In this video, Tim A. Richardson, MD, shares his thoughts on the need for more genetic testing in prostate cancer as more targeted therapies become available. Richardson is the director of the advanced prostate cancer program and the radioligand therapy infusion program at Wichita Urology in Kansas.
Video Transcript:
Right now, most of the targeted therapies that we have are downstream—second-line, third-line, etc—when the patient is castration-resistant, but it also is a factor for the patient's family of risk of cancer. We typically recommend testing for somatic and germline mutations at diagnosis of metastatic disease. Some will do germline testing initially and then wait down the road for progression to do somatic; some will do the opposite.

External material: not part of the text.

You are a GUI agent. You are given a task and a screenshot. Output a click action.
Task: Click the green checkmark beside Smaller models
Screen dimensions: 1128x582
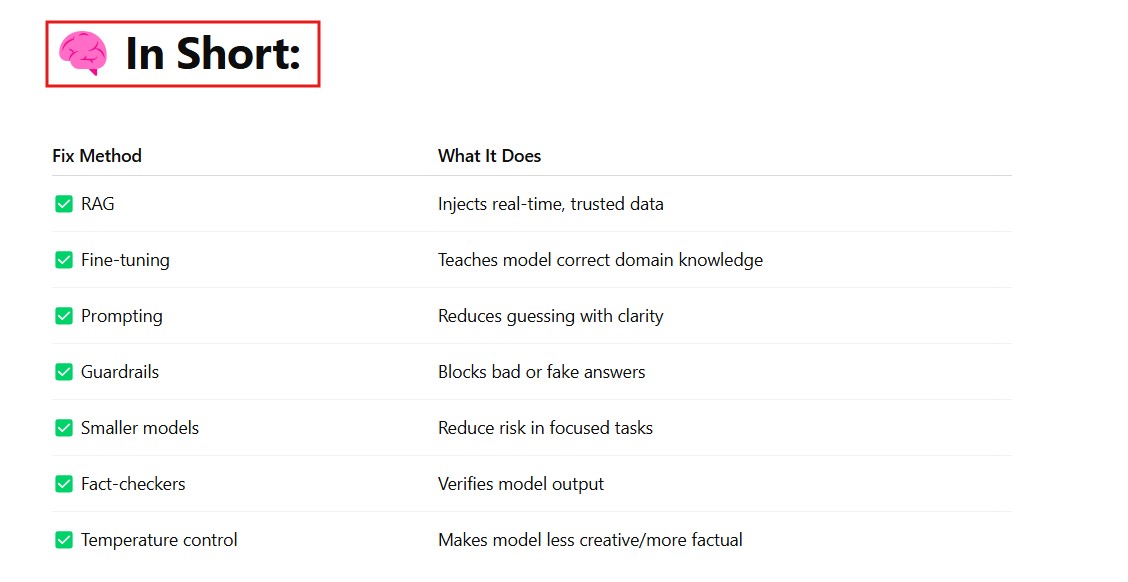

In my practice, I try to do both early. With somatic testing, tissue tends to be a good lab to get, as opposed to a liquid biopsy. I want to use the tissue when it's fresh and new. So, at time of diagnosis of metastatic disease, I try to get somatic and germline. It's very important. We don't even really understand yet how important it's going to be, but down the road, everything is going to be targeted therapy. I think everyone agrees on that. We just don't know how and when. But there [are] new therapies coming out, for example, PTEN loss, AKT inhibitors, patients that maybe need to go on to taxotere-based chemotherapy, whether it's p53, [etc]. So, there's markers that that we don't even really use yet that are coming down the road that we know. Then obviously there [are] the main players with the BRCA1 and [BRCA]2, HRR mutations. Those can direct us to PARP inhibitors when the patient is castration resistant.
I think the biggest take-home message for the germline and somatic testing is we need to do more of it. Prostate is late to the game with that type of genetic testing. Breast cancer has been there for a long time. Ovarian cancer has been there for a long time, pancreatic cancer, etc. Prostate is late to the game. There's been a big push over the last 2 to 3 years to get urologists to think about genetic testing just like they think about doing a metastatic work-up for a high-risk patient. We're all used to ordering scans for a high-risk patient to make sure they don't have metastatic disease. I think genetic testing needs to move into that same paradigm where that comes into our head at the same time. We're getting there. It's picked up over the last 2 to 3 years. We still haven't caught up with those people that are treating breast, ovarian, etc. It's been ingrained in their head for years and years, but we need to keep pushing that, because before long, what we do, how we do it, and when we do it might solely be based off of those genetic testing results.
This transcript was AI generated and edited by human editors for clarity.